Her group cited the need for tougher oversight from charter authorizers and awarding grant money based on school performance.

That said, CREDO’s methodology is limited. The key challenge for charter school studies is that students who enter charters may be different in certain ways than students who remain in traditional public schools, resulting in what researchers call “selection bias.” Controlling for demographic factors and prior achievement — as CREDO does — helps address this, but these data are limited and may not capture all the ways students attending online charters differ from those at traditional public schools. For instance, such students may have had a bad experience at their most recent school. (To be clear, this is simply an example — there’s no evidence whether or not it’s true.)
CREDO attempts to address these concerns by using additional methods. Particularly interesting is an approach comparing students who begin at an online charter but return to a traditional public schools to students who remain in an online charter over multiple years. Though none of them is perfect, all methods seem to confirm large negative effects on achievement.


These results come on the heels of a study finding online instruction at the university level was harmful to student learning.
CREDO focuses exclusively on academic achievement in math and reading and does not study other measures of school quality that families and student may value. The study also cannot determine whether a student would have dropped out of school in the absence of an online charter.

K12 Inc — the nation’s largest operator of online schools — said the study relied on old data from 2012 and that the methodology does not allow for fair comparisons, saying it “cannot accurately match or ‘twin’ students who transfer to online charter schools with those who stay in traditional schools.”

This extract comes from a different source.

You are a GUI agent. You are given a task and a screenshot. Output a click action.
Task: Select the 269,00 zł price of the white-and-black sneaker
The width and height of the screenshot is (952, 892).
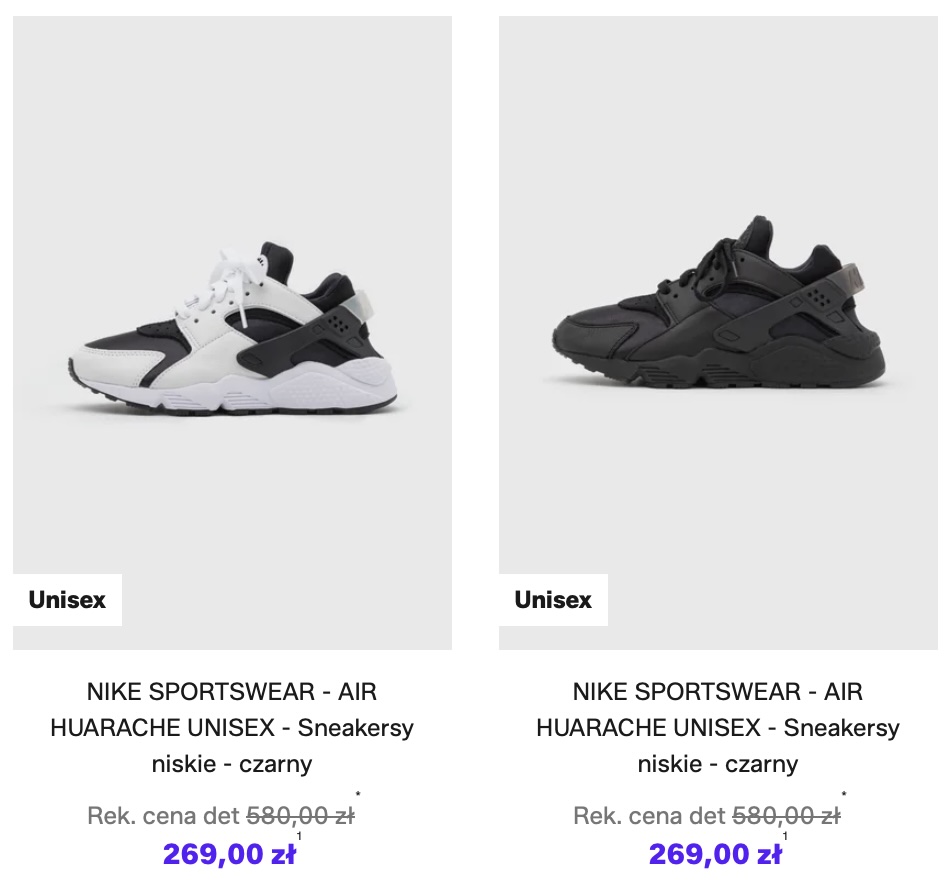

“We understand the academic challenges that face online charter schools, and we have taken vigorous actions over the past two years to meet these challenges with results not reflected in this study,” K12 said in a statement.

The Mathematica report focuses on descriptions of certain aspects of online charters, which have grown rapidly in recent years. They enroll significantly more white students and significantly fewer Hispanic students and English-language learners relative to traditional public schools. Principals of online charters most often identify “student engagement” as the greatest challenge at their schools.
“Challenges in maintaining student engagement are inherent in online instruction,” said Brian Gill, coauthor of the report, “and they are exacerbated by high student-teacher ratios and minimal student-teacher contact time, which the data reveal are typical of online charter schools nationwide.”
The CRPE research looks at the policy environment governing online charters, and finds that three states — Ohio, Pennsylvania, and California — account for 50 percent of all students enrolled in online charter schools.
These states generally supported uncapped initial growth in the sector and relatively high-per pupil funding — perhaps because of vigorous lobbying by online charter networks, particularly in Pennsylvania and Ohio(Read The Seventy Four’s take on Ohio’s disastrous charter sector)
The authors write, “Because of their ties to for-profit organizations online charter schools often have powerful lobbyists to influence legislation or fight additional regulation.” However the report finds that there have been recent efforts in some states to limit growth and increase oversight of online charters.